J'étais en train de me battre contre un bataillon de ninjas venus m'extorquer le secret de ma hargne contre tout et n'importe quoi, quand, en projetant l'un d'entre eux à plus de trente mètres d'un Mate-Neesan-Ittaï bien placé (1), il alluma par inadvertance le téléviseur en atterrissant sur la télécommande. Et là, stupéfaction. L'infâme émission "A prendre ou à laisser" présentée par l'époustouflant Arthur (2) va reprendre sur TF1.

Voyant ceci, ma trentaine d'adversaires, qui n'étaient plus que douze à bien réfléchir à ce moment là, s'arrêtèrent immédiatement. Ils avaient compris. Sans rancune, j'ai d'ailleurs offert un bon kawa à leur chef Zaki.

Si je devais comparer "A prendre ou à laisser" à un livre, je serais bien en peine. Parce qu'un ouvrage, même lamentable, peut toujours servir à caler un buffet ou à allumer le feu. Il n'y a rien à garder dans cette émission.

Le principe, pour les bienheureux qui ne le connaissent pas, consiste à "éliminer" des boîtes contenant une somme d'argent, et le candidat gagne la somme de la dernière en lice. Mais sur quoi sont basés ces choix? Rien. Le hasard. Le candidat sait quelles sommes il reste en jeu, mais n'a pas plus d'indications que ça. Et là, bien souvent, Arthur parle de "stratégie". Sun Tzu doit se retourner dans sa tombe.

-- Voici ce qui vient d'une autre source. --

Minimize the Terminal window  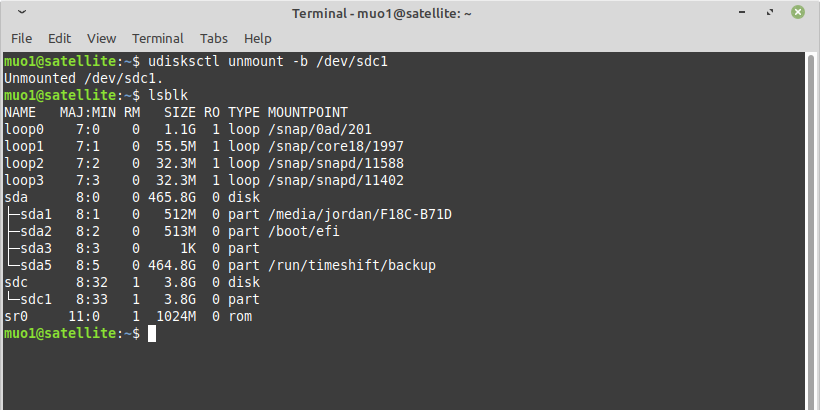tap(744, 13)
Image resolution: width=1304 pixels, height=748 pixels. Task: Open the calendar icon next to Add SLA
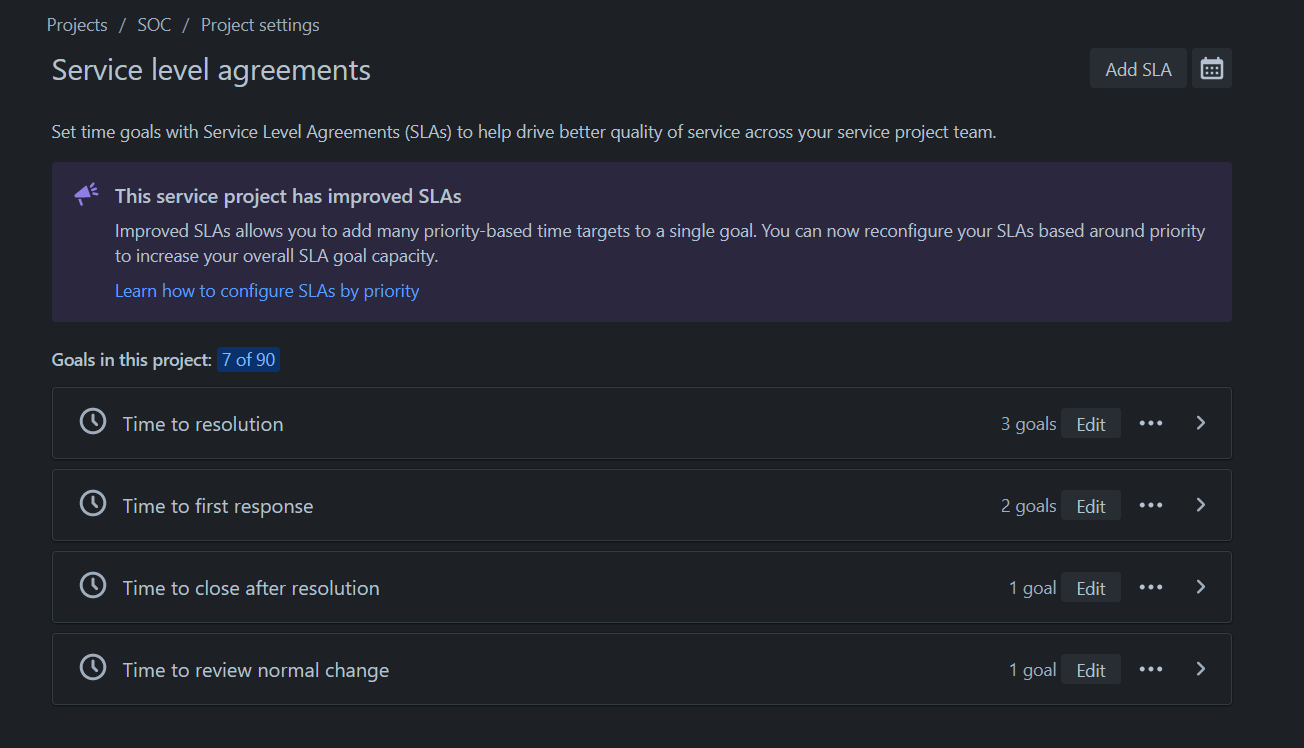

Moment délicieux toutefois, un candidat qui s'était vu conseiller de "changer sa stratégie" après l'élimination de plusieurs grosses sommes lui a rétorqué froidement qu'il choississait au hasard et qu'il fallait qu'il arrête de parler tactique.

Pire, il y a un "banquier", qui propose des sommes au candidat en fonction des sommes qui restent. Le candidat peut partir avec la somme offerte ou continuer à jouer. Regardez bien. Arthur, suitant d'hypocrisie, se met toujours du côté du candidat. Oui, Arthur VEUT que le candidat devienne milliardaire. Ce n'est pas comme si c'était sa propre production qui payait. Notez que le banquier propose toujours une somme inférieure à l'espérance de gain. C'est à dire que la banque proposera toujours une somme inférieure à la moyenne des boites restantes.

Le tout supporté par un public extatique et hilare, que je soupçonne d'être soit fortement alcoolisé, soit menacé par le Mossad de représailles s'ils ne jouent pas le jeu.

Et vous allez me dire qu'on a atteint le fond.

Non. Tristement pas. Parce qu'au moins, le jeu télévisé permet de gagner quelques deniers. Ils ont fait pire. Ils ont sorti un jeu vidéo. Si. Un jeu où on choisi des boîtes aléatoirement pour gagner une somme virtuelle. Pas de culture. Pas d'humour. Pas de scénario, de reflexe ou de réflexion.

Je ne pensais pas avoir à dire ça un jour, mais... Vincent Lagaf'... Reviens.

(1) ce passage n'est peut-être pas purement factuel.
(2) Arthur ou une source inépuisable de post sur ce blog. Mais c'est petit joueur.